Agents will be the building block for everything going forward. "Programming" them will be as simple as giving them the skills they need and the tools to do the job – tools they may well just build themselves. High-level orchestration is probably the next hard frontier.

Conclusion: Build for What's Coming

When Albert and I wrote Prompt Engineering for LLMs, we told O'Reilly that the important abstraction was document completion. That was true – for just about one year. Since then, several eras have stacked on top of it, each retaining the previous abstraction, but burying it under a new, more powerful layer. The agentic runtime is just the latest.

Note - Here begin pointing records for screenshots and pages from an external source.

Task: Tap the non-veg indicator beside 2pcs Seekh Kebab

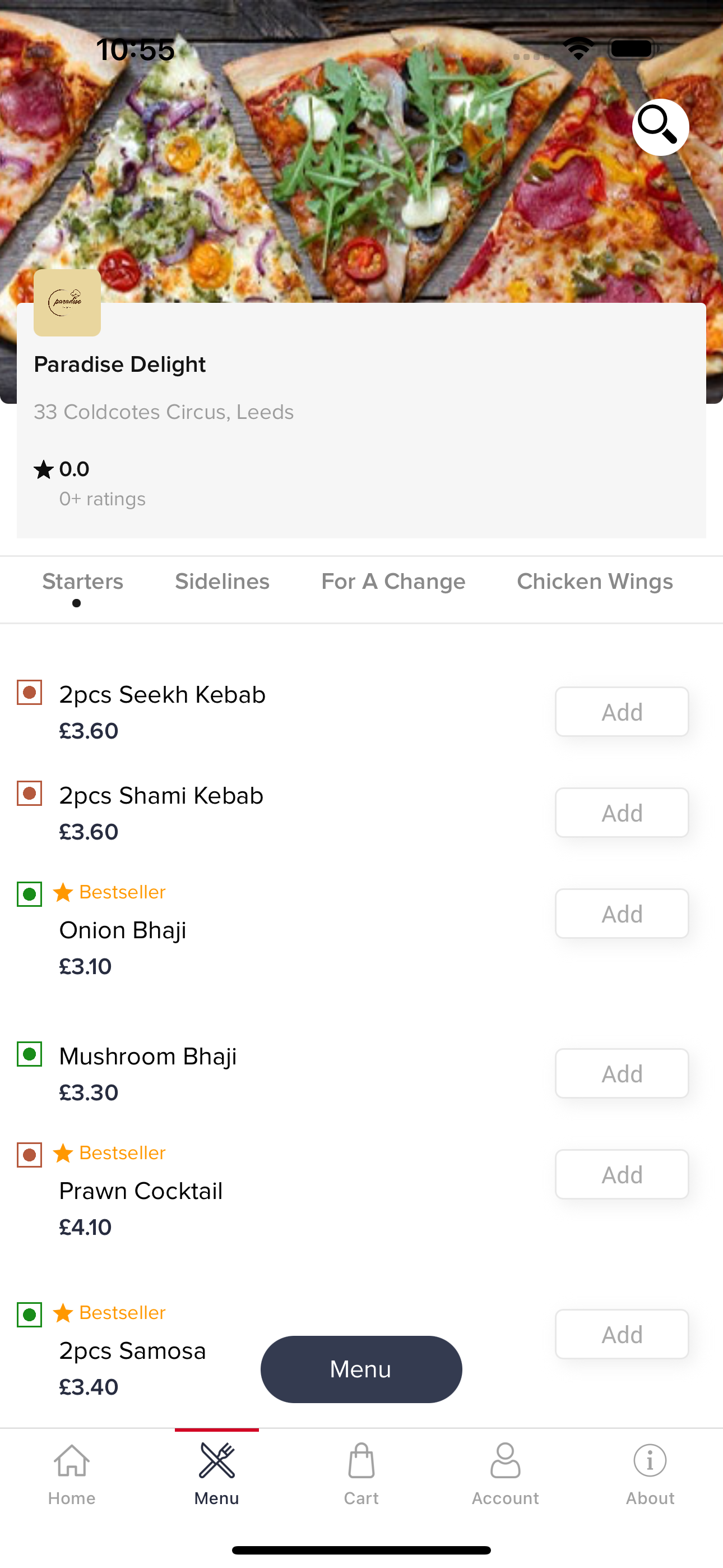Action: (x=29, y=693)

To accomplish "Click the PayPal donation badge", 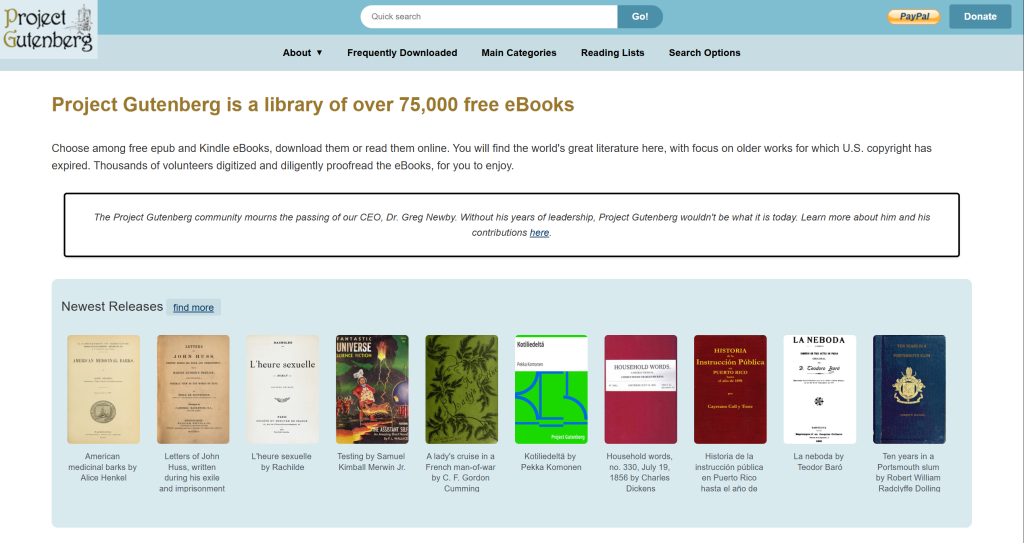I will 913,17.
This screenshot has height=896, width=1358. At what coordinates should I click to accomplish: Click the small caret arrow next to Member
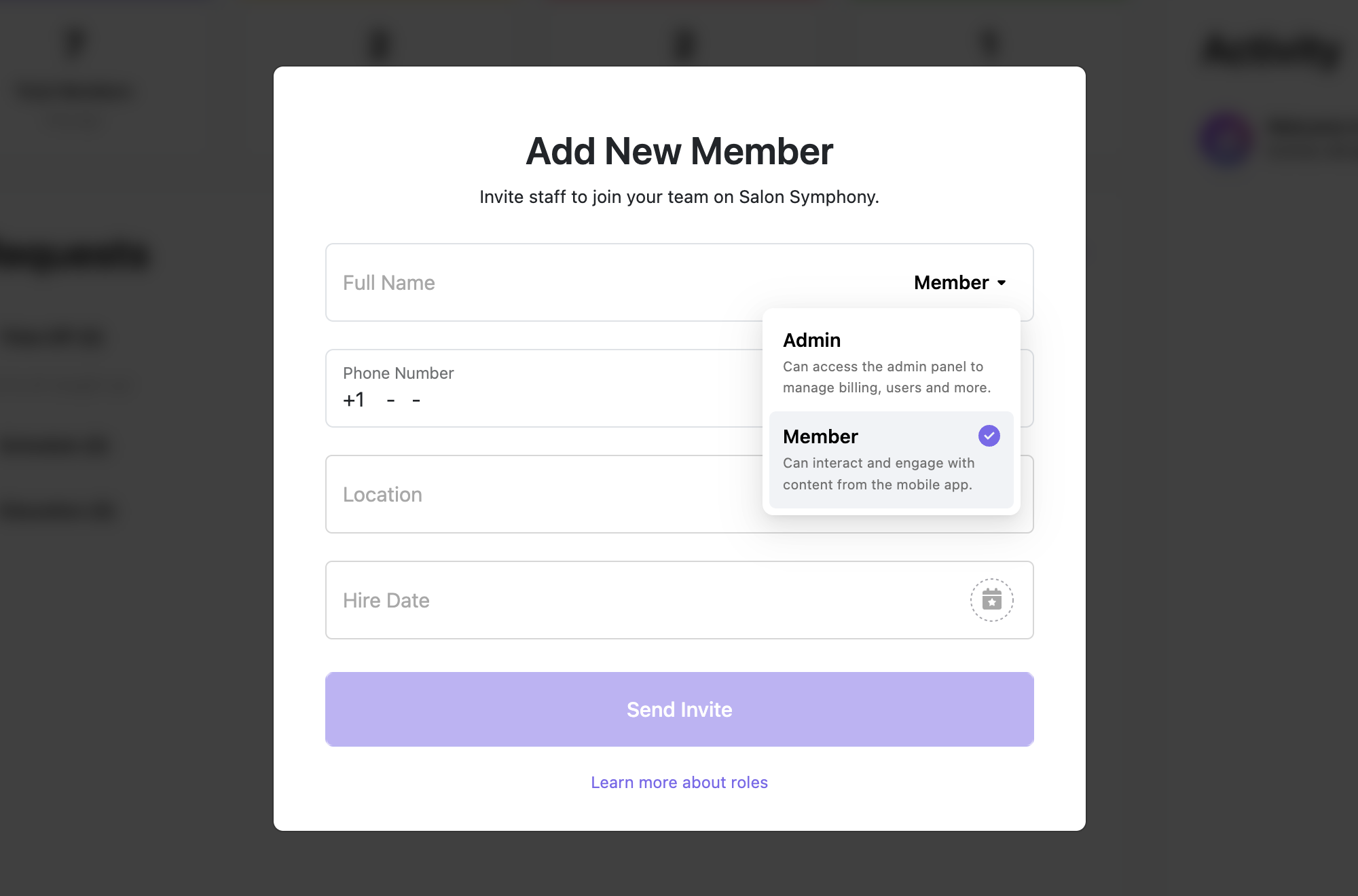(x=1002, y=283)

It's hard for me to provide general advice without knowing what you are specifically building, but one intuition has held up through every era: cognitive empathy. I don't mean the warm-fuzzy kind of empathy – emotional empathy – I mean the practical kind: you need to put yourself in the shoes of both the agent and the user and ensure that they each have what they need.

For the agent – treat it like a capable intern. Does it have the instructions, context, and tools, that it needs? Can it actually understand them? If the answer is yes, increasingly it will deliver the desired results. Lean into constructs that agents already know. Right now that means filesystems and the command line. Soon it might mean something like email.

For the user – people working with an AI system need to understand what it's doing. The conversation needs to stay separate from the objects being worked on (see my artifacts post for more). The agent's reasoning should be visible, auditable, and redirectable so that the user can see what's happening, correct the agent when it goes off track, and teach it how to navigate similar problems in the future.

The other piece of advice: try to see the technological trajectory, not just this current snapshot. Whatever is dominating the news cycle right now isn't the end state – but if you look back, the direction has been remarkably consistent. Try to project it forward. A few things I'm confident about: English is already a runnable software language. Agents are the worst that they will ever be going forward because the technology is still on an exponential upswing. The agent behavior that seems laughable today will soon be replaced by very adept handling of the same situations. Everyone will eventually have a personal agent at their disposal (which is really a legion of agents). And the internet as we know it today will give way to something built for agents – a place for them to retrieve data and interact with APIs. And it will be the role of the agents to provide us humans with highly personalized interfaces as we need them.

It's a brave new world. Make the most of it.